### Vorgegebene Anweisung A
Wie viele Mitglieder hat laut dem Seitenauszug der antragstellende Betriebsrat?
### Vorgegebene Anweisung B
Kopiere aus dem Seitenauszug unverändert alles von „In größeren Betrieben“ bis hinunter zu „7 ABR 22/12).“.

### Seitenauszug
__________
25.03.2014 -

In größeren Betrieben ist eine gewisse Anzahl von Betriebsratsmitgliedern vollständig nach § 38 BetrVG von der beruflichen Tätigkeit freizustellen. Sie müssen damit keine Arbeitsleistung entsprechend ihrem Arbeitsvertrag, aber natürlich während ihrer Arbeitszeit Betriebsratstätigkeit erbringen. Wie verhält es sich aber mit der Teilnahme an Zeiterfassungssystemen? Das Bundesarbeitsgericht hat in einem aktuellen Beschluss klargestellt, dass die vollständige Freistellung von der Arbeitsleistung den Arbeitgeber nicht berechtigt, das freigestellte Betriebsratsmitglied von der Teilnahme an einem solchen Arbeitszeiterfassungssystem auszunehmen (BAG, Beschluss v. 10.07.2013 – 7 ABR 22/12).

Der Fall:

Der antragstellende Betriebsrat ist der 17-köpfige Betriebsrat einer Luftfahrtgesellschaft am Standort München. Es besteht u.a. das elektronische Zeiterfassungssystem TARIS. Grundlage ist die Betriebsvereinbarung TARIS.

Die Beteiligten streiten nun darüber, ob die vollständig von ihrer beruflichen Tätigkeit freigestellten vier Betriebsratsmitglieder ihre Betriebsratsanwesenheitszeiten elektronisch nach der Betriebsvereinbarung TARIS erfassen dürfen.
__________
### Datensätze
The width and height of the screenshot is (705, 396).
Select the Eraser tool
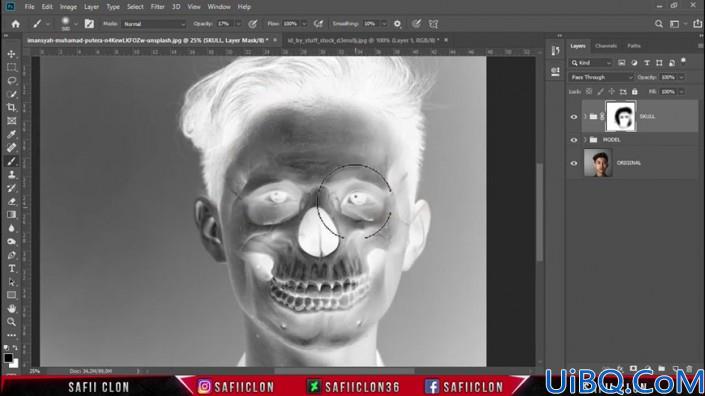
__________
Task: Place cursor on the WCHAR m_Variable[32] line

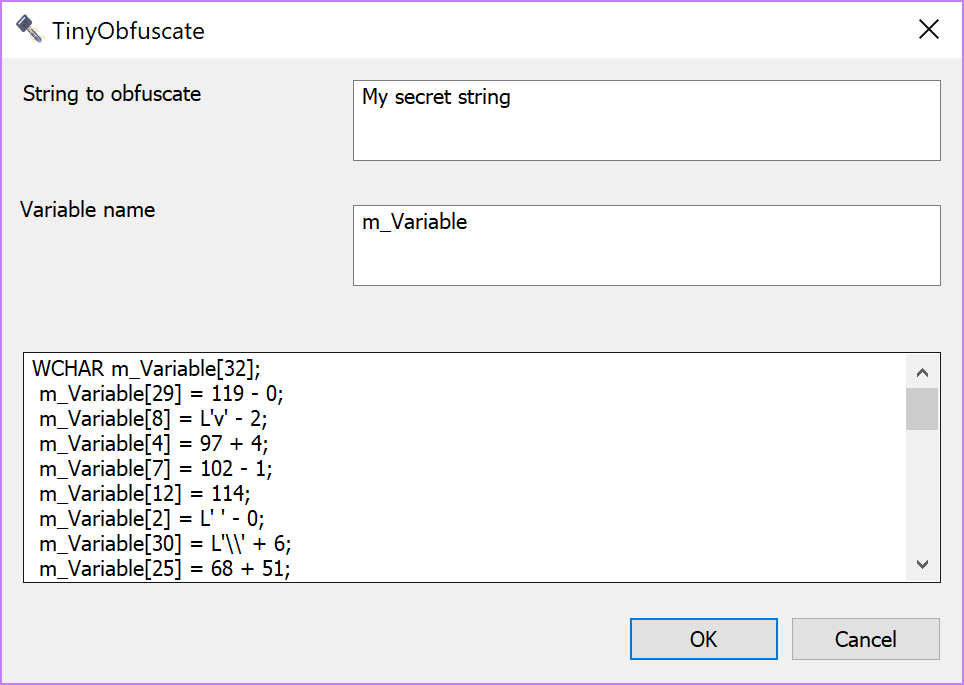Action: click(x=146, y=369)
__________
### Ausgearbeitete Lösung A
Der antragstellende Betriebsrat hat 17 Mitglieder.

### Ausgearbeitete Lösung B
In größeren Betrieben ist eine gewisse Anzahl von Betriebsratsmitgliedern vollständig nach § 38 BetrVG von der beruflichen Tätigkeit freizustellen. Sie müssen damit keine Arbeitsleistung entsprechend ihrem Arbeitsvertrag, aber natürlich während ihrer Arbeitszeit Betriebsratstätigkeit erbringen. Wie verhält es sich aber mit der Teilnahme an Zeiterfassungssystemen? Das Bundesarbeitsgericht hat in einem aktuellen Beschluss klargestellt, dass die vollständige Freistellung von der Arbeitsleistung den Arbeitgeber nicht berechtigt, das freigestellte Betriebsratsmitglied von der Teilnahme an einem solchen Arbeitszeiterfassungssystem auszunehmen (BAG, Beschluss v. 10.07.2013 – 7 ABR 22/12).